Section 166 Motor Vehicles Act
Subject : Civil Law - Motor Accident Claims
In a significant ruling for claimants in motor accident cases, the High Court of Punjab and Haryana has reaffirmed that statutory benefits, such as family pension, cannot be used to offset compensation awarded under the Motor Vehicles Act. Justice Sudeepti Sharma, presiding over the appeal of Chameli Devi and others , underscored that financial security earned through a lifetime of service is not a windfall resulting from an accident and therefore cannot be deducted by insurance companies to lower their liability.
The case stems from a 2016 motor vehicle accident that claimed the life of Kehar Singh, a retired government employee. While the Motor Accident Claims Tribunal (MACT) in Kaithal originally awarded compensation of Rs. 3,22,000, it controversially allowed the insurance company to deduct the widow’s monthly family pension of Rs. 24,000 from the dependency calculation. The family challenged this, arguing that such a deduction was not only arbitrary but legally impermissible.
The primary legal battle turned on whether family pension constitutes a "pecuniary advantage" necessitated by the accident—a classification that would justify its deduction from compensation.
The appellants, relying on the landmark Supreme Court judgment in Helen C. Rebello v. Maharashtra State Road Transport Corporation , argued that pensionary benefits are property earned through service and are payable regardless of the cause of death.

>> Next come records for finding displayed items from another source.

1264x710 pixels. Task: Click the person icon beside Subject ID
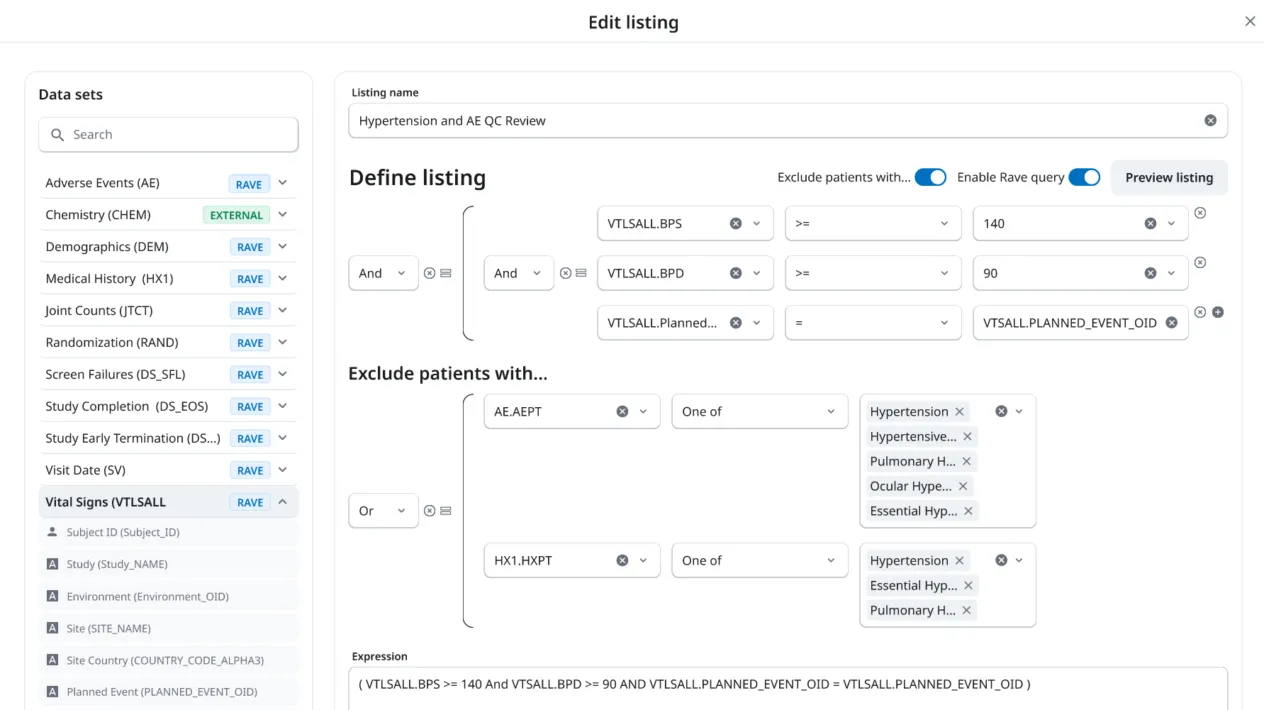coord(51,533)
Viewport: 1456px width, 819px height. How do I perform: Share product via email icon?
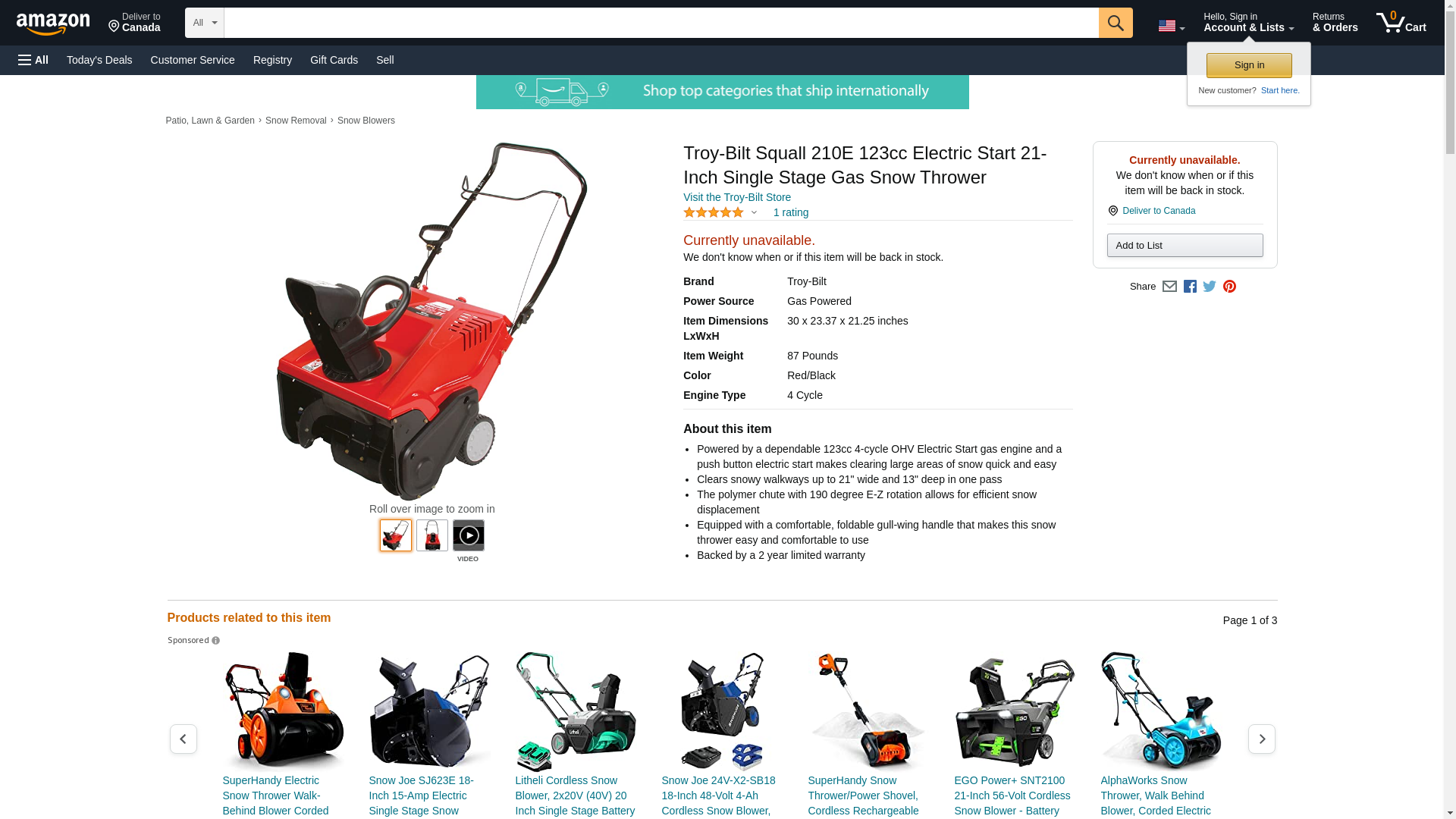pyautogui.click(x=1169, y=287)
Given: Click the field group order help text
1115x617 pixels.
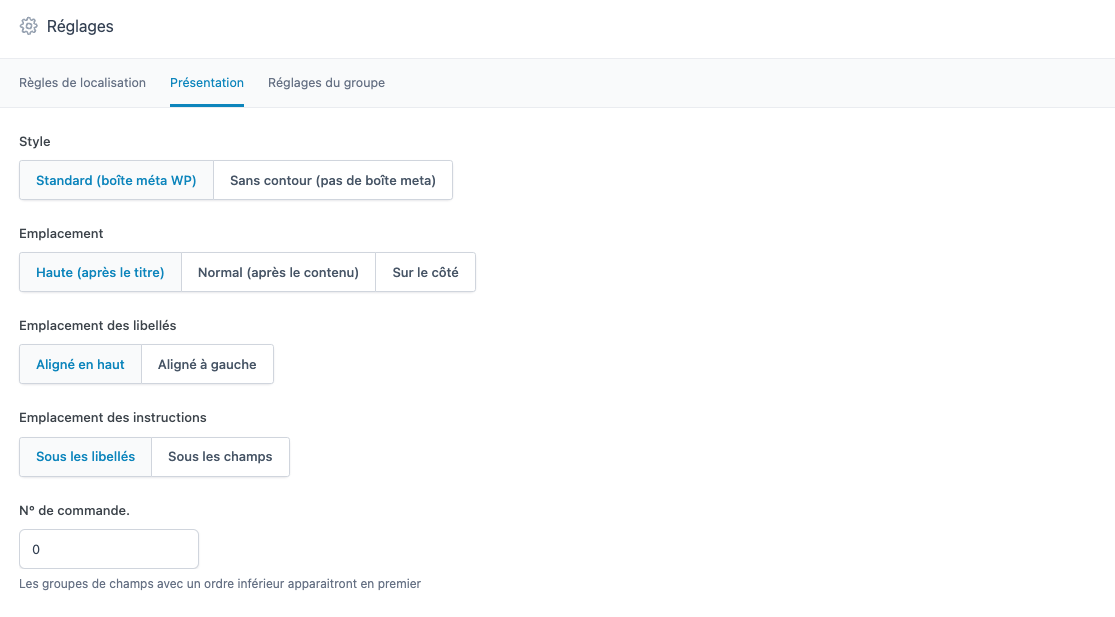Looking at the screenshot, I should (x=220, y=584).
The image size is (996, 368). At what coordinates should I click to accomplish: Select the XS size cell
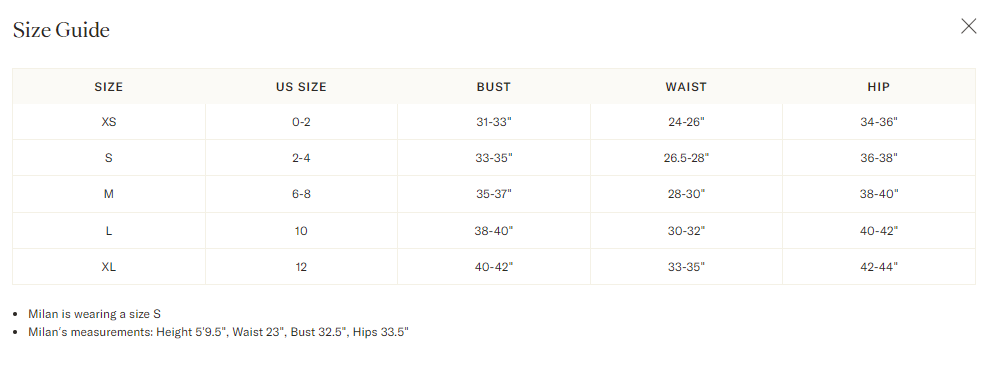click(109, 122)
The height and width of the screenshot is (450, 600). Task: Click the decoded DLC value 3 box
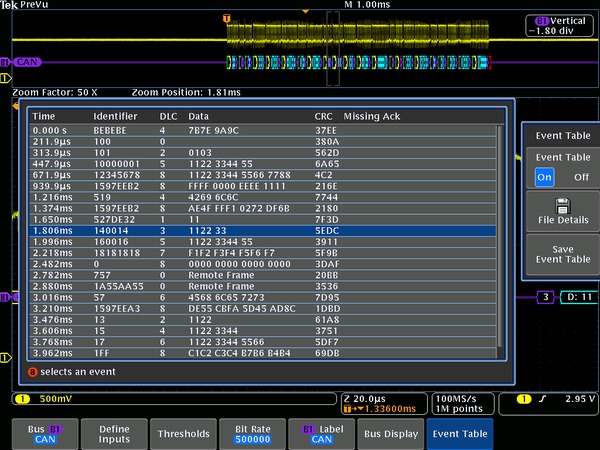[545, 297]
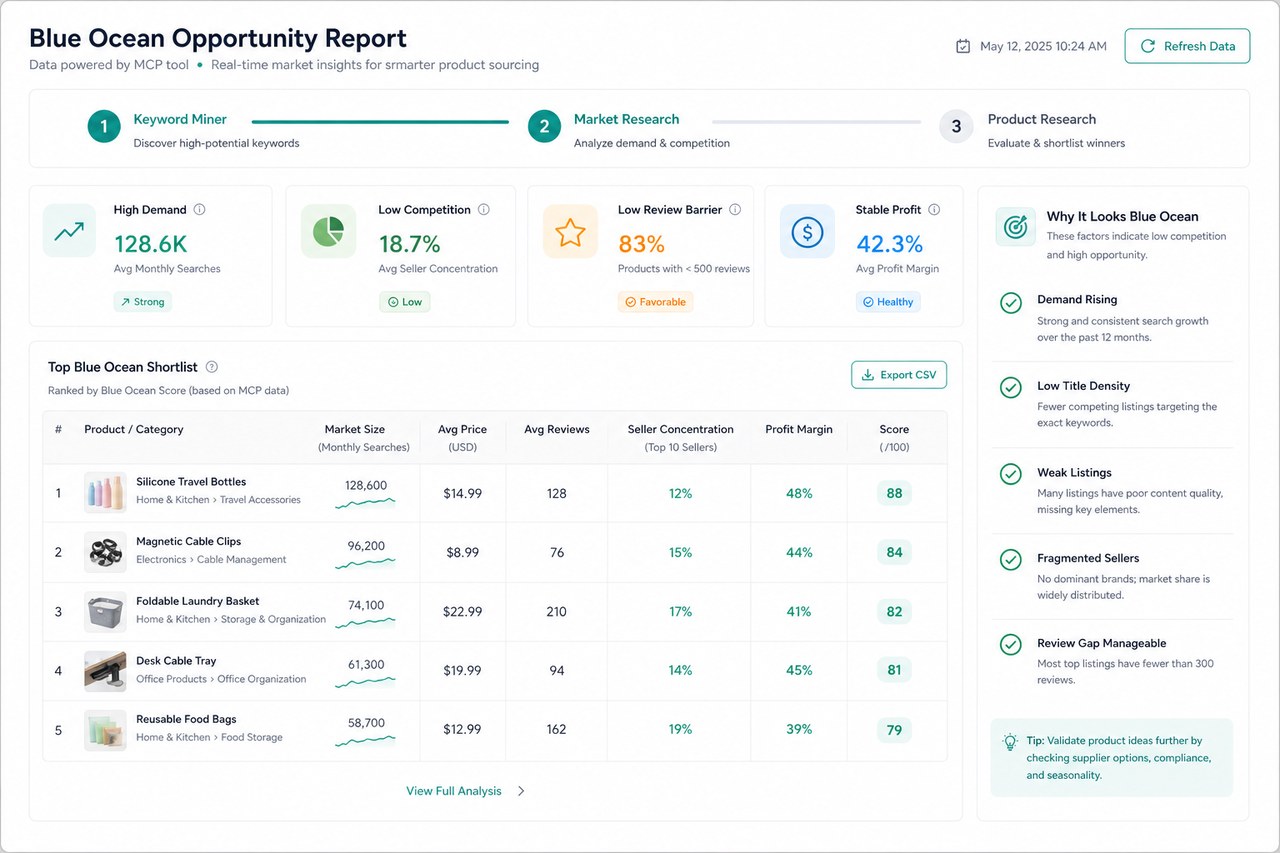The width and height of the screenshot is (1280, 853).
Task: Click the Refresh Data button
Action: pyautogui.click(x=1187, y=46)
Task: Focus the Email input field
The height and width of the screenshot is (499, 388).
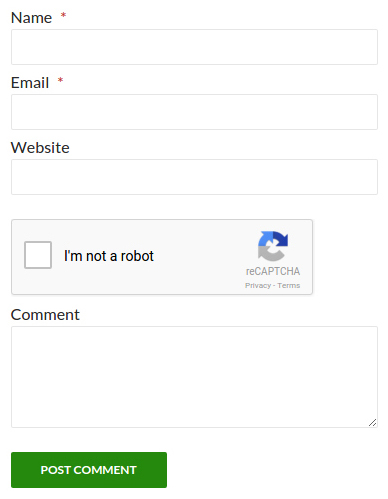Action: pyautogui.click(x=194, y=112)
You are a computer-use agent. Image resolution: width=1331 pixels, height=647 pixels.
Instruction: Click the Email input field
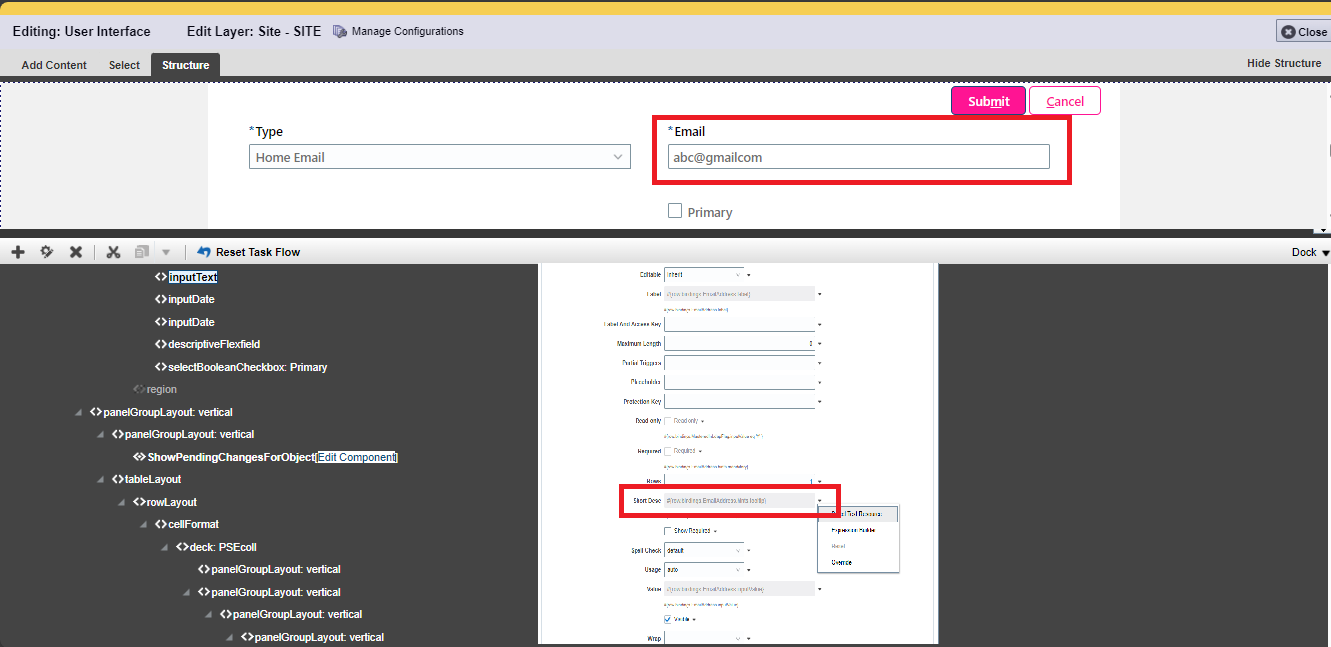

The insurance company countered that the original award was correct, representing a "just" assessment of the financial loss.
Justice Sudeepti Sharma, while modifying the award, delivered a categorical rejection of the tribunal’s initial approach. The Court observed that linking family pension to accidental death creates a false nexus. Since the pension is an earned right, treating it as an "advantage" to be deducted only serves to benefit the tortfeasor—the party responsible for the accident—at the expense of the victim’s surviving family.
The High Court proceeded to recalculate the compensation, setting aside the illegal deduction. By correctly assessing the monthly income and applying the appropriate multipliers and conventional heads—including loss of consortium—the Court enhanced the total compensation to Rs. 11,58,000 .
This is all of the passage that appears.